Dans le but de désamorcer la polémique qu’a suscitée le « don » de tablettes numériques d’une marque chinoise aux députés par le gouvernement, le président de l’Assemblée nationale, M. Salifou Diallo, a déclaré lors d’une conférence presse tenue le 3 décembre :

« Nous n’avons jamais reçu des tablettes d’une société chinoise. Nous, nous avons reçu des tablettes du ministère de l’économie numérique. La ministre est venue à l’Assemblée, nous l’avons reçue, dans ma salle d’audience. Elle a dit qu’elle a eu à donner mille et quelque tablette aux étudiants l’an passé, elle en a donné à d’autres institutions ; elle est venue nous remettre aussi des tablettes dans le cadre de la connectivité des institutions. Nous l’avons remerciée, on n’a même pas lu quelle marque était écrite sur les cartons. Nous avons pris les tablettes, nous sommes rentrés distribuer aux députés. Nous on s’en fout d’où ça vient (…).

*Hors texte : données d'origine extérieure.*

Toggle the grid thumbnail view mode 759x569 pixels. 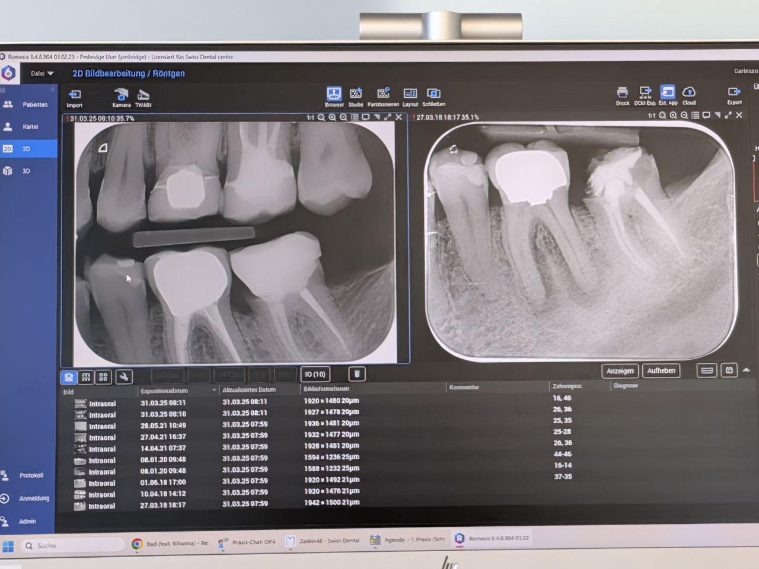click(x=103, y=377)
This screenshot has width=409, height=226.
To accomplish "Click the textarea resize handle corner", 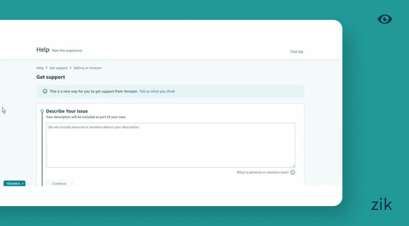I will (x=293, y=165).
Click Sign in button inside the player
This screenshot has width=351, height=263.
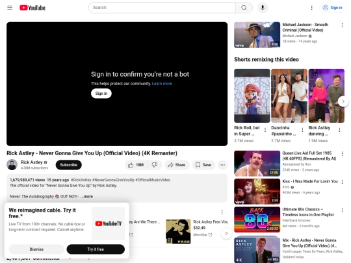[x=101, y=94]
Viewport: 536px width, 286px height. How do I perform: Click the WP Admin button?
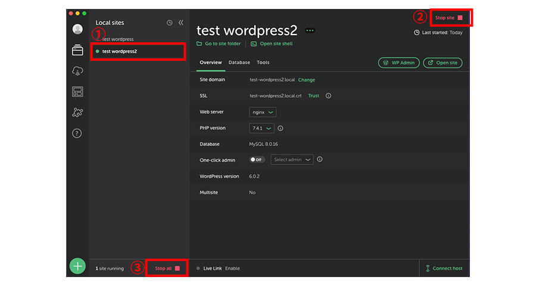(x=398, y=63)
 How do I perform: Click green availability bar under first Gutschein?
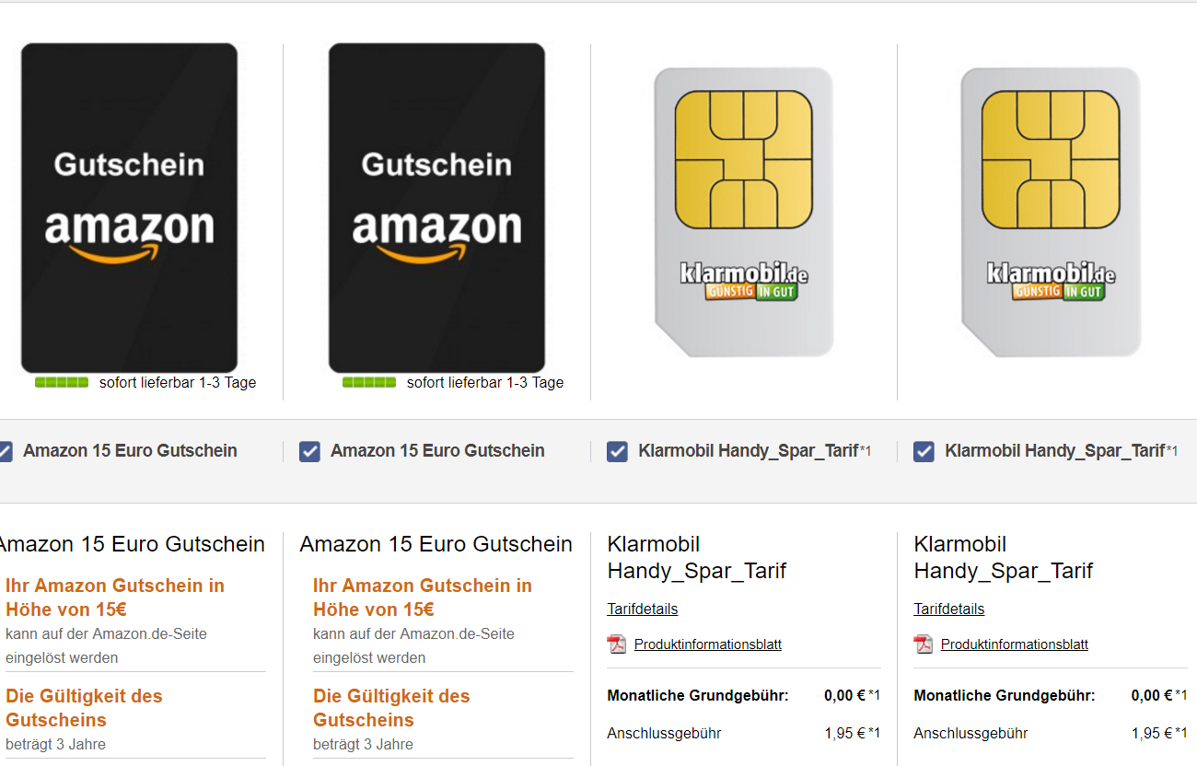pos(62,382)
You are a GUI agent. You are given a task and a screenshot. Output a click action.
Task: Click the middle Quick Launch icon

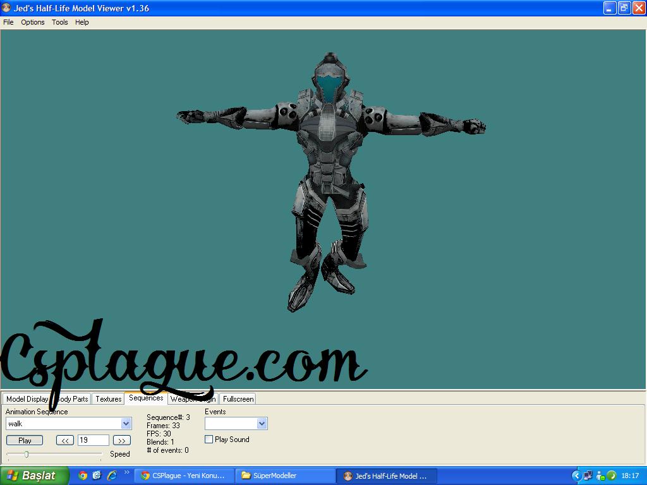coord(97,476)
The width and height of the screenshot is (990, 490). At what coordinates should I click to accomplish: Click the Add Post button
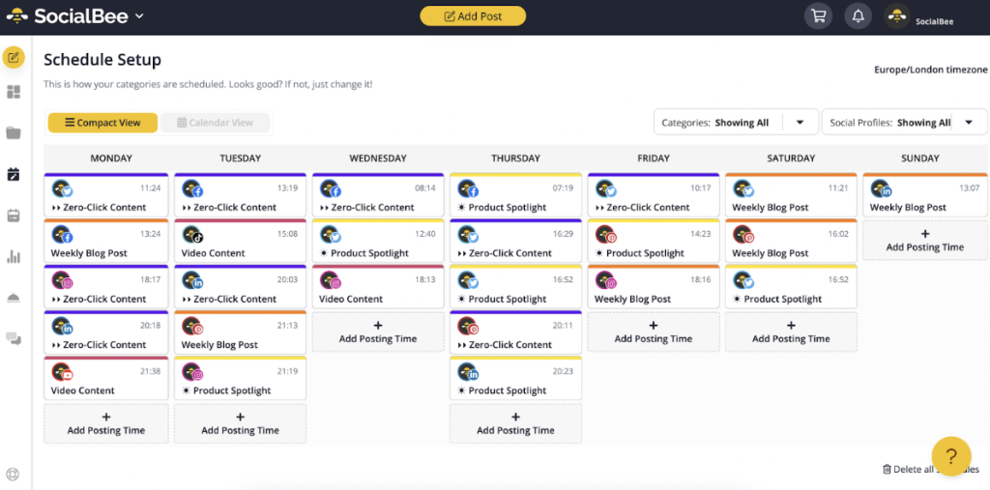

Point barre ! »

Sacré Salifou Diallo ! Quand j’ai écouté ses propos, j’ai d’abord cru à une blague, le genre de blagues pourries dont sont coutumiers les usagers assidus des maquis et autres gargotes de Ouaga. Mais très vite, j’ai compris que pour un responsable politique de son niveau, tenir de tels propos, même pour amuser l’assistance, est tout simplement inadmissible. Manifestement, il semblait avoir oublié, à considérer qu’il le savait déjà que quand on a la chance ou la responsabilité de diriger l’institution politique qui représente le peuple, on se doit d’être exemplaire, tant dans ses actes que dans ses propos, faute de quoi on court le risque de mettre en péril la respectabilité de l’institution que l’on préside.

Au fond, lorsqu’on prend la peine de réfléchir sur ces malheureux propos de Salifou Diallo, on réalise qu’au-delà de son auteur, ils traduisent une déliquescence de la vie politique et un discrédit de la parole politique. A jouer les pitres, quand ils ne s’accaparent pas des parcelles, nos cher(e)s hommes et femmes politiques en sont venu(e)s à ne représenter qu’eux-mêmes, faisant de la politique le terrain de jeu de personnes sans autre vision que celle de leur statut social. L’une des conséquences de cette situation est que les citoyens se méfient de plus en plus quand ils ne se détournent pas complètement de la chose politique, accentuant ainsi une crise de légitimité qui, il y a à peine deux ans, a conduit le peuple à s’insurger.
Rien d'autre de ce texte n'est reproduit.